虎に翼 第68回 やはり演出の勝利
冒頭。
最高裁の新長官である山本が颯爽と扉を開けて入室。ここで会議室で待機していた判事の全員が濃い色の背広にネクタイの男性であることからくる重苦しさ、圧迫感のようなものを視聴者はまず感じさせられる。しかもほぼ全員が初老の権威のオーラをまとった人たち。
ドラマが始まってすぐ、大学の夜学に通う優三さんにお弁当を届けに来た寅子が、最初に桂場そして次に穂高教授に声をかけられ、ナレーション「これは……多分、偉い感じの人だ」「それで、偉い感じの人に怒られるやつだ!」と説明した場面のグレードアップ版、偉い感じの人たちがそこにいない女性のことを「無能力者」と言って勝手に法の話をしているアレの再現にも見える。今日のそこに寅子はいないけれど。
長官「新憲法下で初となる判断を迫られています。ぜひ、皆さんのご意見をうかがいたい」
【議題】尊属殺規定は新憲法第14条に反しているのか、それとも…という厳しいもの。当然、私達の今にも通じてくる問題。
15人の判事のうち、違憲と(あらゆる人は平等であるという新憲法のもと)声を上げたのはわずか2人。それでも、声を上げたことは記録に残る、無駄ではないと夜食の箸を置いて道男や弟たちに説く寅子。
ちゃぶ台を囲むのは現時点で猪爪家の大黒柱(稼ぎ手)である寅子と、あとは男子ばかり。優未はもう寝てしまい、花江は隣室で針仕事をしながら寅子たちのやりとりを無言で聞いている、という構図もまた、どこか不穏に見える。
花江ちゃんは「お義母さんにはできなかった『甘える』という必殺技(とは言っていなかったかもだが)を使うことで自分は猪爪家の主婦としてお義母さんよりも上手にやっていける」と言っていたけど、かといって現状、家庭でただ一人の「幼い娘」である優未に対して、どう接して育てていけばいいのか、手探りだったり、あるいは優未の「実の母」である寅子への遠慮があるのかな、という気もする。
そしてちゃぶ台に置かれた新聞の記事。
「尊属敬重は人類普遍の原理(神保判事語る)」という見出し。
少しだけ個人的な話になりますが、まさに普遍やら原理とやらを、私自身、仕事でとっさにどう解釈する(=訳す)か、オノレの反射神経をいつもあとから死ぬほど嫌悪することが多いからね。あ痛たたっ。

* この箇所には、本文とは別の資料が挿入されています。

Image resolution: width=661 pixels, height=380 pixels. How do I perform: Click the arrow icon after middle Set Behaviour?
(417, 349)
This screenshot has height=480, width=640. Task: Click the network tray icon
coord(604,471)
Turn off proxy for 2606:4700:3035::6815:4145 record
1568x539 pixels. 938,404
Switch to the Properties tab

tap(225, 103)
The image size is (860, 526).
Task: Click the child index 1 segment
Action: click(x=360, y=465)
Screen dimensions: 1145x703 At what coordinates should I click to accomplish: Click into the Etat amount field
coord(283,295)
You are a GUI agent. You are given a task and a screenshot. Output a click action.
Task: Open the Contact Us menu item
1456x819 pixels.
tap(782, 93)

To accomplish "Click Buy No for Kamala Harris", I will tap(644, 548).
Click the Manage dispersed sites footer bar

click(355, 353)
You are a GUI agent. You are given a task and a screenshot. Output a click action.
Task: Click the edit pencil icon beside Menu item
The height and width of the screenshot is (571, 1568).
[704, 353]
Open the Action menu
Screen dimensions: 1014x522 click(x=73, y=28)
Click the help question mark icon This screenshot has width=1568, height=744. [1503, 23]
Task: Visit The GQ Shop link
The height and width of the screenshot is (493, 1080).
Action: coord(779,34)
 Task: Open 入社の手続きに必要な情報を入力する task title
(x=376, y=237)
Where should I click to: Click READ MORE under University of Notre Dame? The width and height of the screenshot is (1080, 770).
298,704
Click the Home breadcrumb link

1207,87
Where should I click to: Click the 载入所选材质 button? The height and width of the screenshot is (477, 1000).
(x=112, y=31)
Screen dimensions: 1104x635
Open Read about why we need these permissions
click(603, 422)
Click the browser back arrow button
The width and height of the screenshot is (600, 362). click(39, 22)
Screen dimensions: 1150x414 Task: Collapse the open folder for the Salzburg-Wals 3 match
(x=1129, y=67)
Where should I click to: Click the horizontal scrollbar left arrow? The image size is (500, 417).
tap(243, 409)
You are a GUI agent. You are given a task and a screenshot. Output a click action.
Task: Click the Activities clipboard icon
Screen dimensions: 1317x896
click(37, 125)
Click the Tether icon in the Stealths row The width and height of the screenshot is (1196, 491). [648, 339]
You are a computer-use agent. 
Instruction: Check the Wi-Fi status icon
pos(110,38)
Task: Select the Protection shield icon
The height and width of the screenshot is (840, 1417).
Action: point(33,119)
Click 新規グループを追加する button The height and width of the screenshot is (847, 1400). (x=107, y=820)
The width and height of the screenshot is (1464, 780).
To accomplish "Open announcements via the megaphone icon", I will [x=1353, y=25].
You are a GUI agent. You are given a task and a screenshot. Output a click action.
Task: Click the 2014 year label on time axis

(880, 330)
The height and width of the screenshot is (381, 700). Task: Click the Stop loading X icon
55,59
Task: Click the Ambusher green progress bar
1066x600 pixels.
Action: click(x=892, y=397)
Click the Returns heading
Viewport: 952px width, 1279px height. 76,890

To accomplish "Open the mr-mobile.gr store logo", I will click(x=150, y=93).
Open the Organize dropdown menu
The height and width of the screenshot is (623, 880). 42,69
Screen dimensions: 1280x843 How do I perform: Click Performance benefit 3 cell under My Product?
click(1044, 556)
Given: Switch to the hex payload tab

神保先生は新民法の調整のときも、持論の拠り所として「家制度、家長制度という日本の尊い伝統を死なせてはならぬ」というようなことを言っていらしたけれど、その伝統自体、昭和25年から遡ることほんの数十年、明治の憲法制定のときにいきなり作ったものだし、という「果たしてそんなもんを根拠としていいのか」という背景を考えると、寅子でなくても、じつにもやもやしますよね。
あと、いよいよの岡田将生の登場で、メモしておかねばと。
ドラマスタート時、石田ゆり子が母親役でキャストされてると知ったときも思ったのが、可愛らしさで人気が高かったり、顔がよすぎる役者さんって、どうしたって演技の深みとか面白みよりも表面的なことにこちらの目が行きがちだから難しそう、という。まあでも、今日は竹もとでの寅子と航一のやりとりが、つい聞こえてしまっていたらしいw梅子さんの(あらあらあら)と、吹き出しの台詞が見えそうな笑顔は佳かったなあ。これぞ演出の勝利。